**Instructions for the task:** However many lines the data holds, transcribe them all exactly.

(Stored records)
<<<<

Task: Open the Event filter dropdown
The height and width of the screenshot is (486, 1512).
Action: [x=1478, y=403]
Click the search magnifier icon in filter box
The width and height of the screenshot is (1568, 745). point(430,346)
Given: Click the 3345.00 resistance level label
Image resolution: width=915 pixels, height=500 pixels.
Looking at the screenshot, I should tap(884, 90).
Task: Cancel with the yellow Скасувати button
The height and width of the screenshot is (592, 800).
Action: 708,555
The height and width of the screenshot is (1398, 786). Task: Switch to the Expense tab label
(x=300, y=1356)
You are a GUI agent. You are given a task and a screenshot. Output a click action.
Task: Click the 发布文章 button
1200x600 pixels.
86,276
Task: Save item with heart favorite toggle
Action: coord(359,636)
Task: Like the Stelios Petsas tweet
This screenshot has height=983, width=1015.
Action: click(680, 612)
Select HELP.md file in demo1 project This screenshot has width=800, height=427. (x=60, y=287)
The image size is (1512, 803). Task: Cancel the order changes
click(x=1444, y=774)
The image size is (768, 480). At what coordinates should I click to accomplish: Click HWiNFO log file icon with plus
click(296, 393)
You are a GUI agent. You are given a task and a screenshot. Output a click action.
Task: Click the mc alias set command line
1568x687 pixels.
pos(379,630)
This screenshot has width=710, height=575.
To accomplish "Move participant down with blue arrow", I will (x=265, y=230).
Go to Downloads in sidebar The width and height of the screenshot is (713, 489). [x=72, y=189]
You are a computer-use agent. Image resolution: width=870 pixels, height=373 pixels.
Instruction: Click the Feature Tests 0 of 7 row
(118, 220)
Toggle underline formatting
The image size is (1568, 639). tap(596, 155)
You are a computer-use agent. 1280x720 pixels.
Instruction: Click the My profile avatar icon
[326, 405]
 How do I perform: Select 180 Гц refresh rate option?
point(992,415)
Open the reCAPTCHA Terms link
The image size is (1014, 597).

>>>>

**Written answer:**
Task: Open the Event filter dropdown
The height and width of the screenshot is (486, 1512).
Action: [x=1478, y=403]
Click the search magnifier icon in filter box
The width and height of the screenshot is (1568, 745). point(430,346)
Given: Click the 3345.00 resistance level label
Image resolution: width=915 pixels, height=500 pixels.
Looking at the screenshot, I should tap(884, 90).
Task: Cancel with the yellow Скасувати button
The height and width of the screenshot is (592, 800).
Action: 708,555
The height and width of the screenshot is (1398, 786). Task: Switch to the Expense tab label
(x=300, y=1356)
You are a GUI agent. You are given a task and a screenshot. Output a click action.
Task: Click the 发布文章 button
1200x600 pixels.
86,276
Task: Save item with heart favorite toggle
Action: coord(359,636)
Task: Like the Stelios Petsas tweet
This screenshot has height=983, width=1015.
Action: click(680, 612)
Select HELP.md file in demo1 project This screenshot has width=800, height=427. (x=60, y=287)
The image size is (1512, 803). Task: Cancel the order changes
click(x=1444, y=774)
The image size is (768, 480). At what coordinates should I click to accomplish: Click HWiNFO log file icon with plus
click(296, 393)
You are a GUI agent. You are given a task and a screenshot. Output a click action.
Task: Click the mc alias set command line
1568x687 pixels.
pos(379,630)
This screenshot has width=710, height=575.
To accomplish "Move participant down with blue arrow", I will (x=265, y=230).
Go to Downloads in sidebar The width and height of the screenshot is (713, 489). [x=72, y=189]
You are a computer-use agent. Image resolution: width=870 pixels, height=373 pixels.
Instruction: Click the Feature Tests 0 of 7 row
(118, 220)
Toggle underline formatting
The image size is (1568, 639). tap(596, 155)
You are a computer-use agent. 1280x720 pixels.
Instruction: Click the My profile avatar icon
[326, 405]
 How do I perform: Select 180 Гц refresh rate option?
point(992,415)
Open the reCAPTCHA Terms link
The image size is (1014, 597).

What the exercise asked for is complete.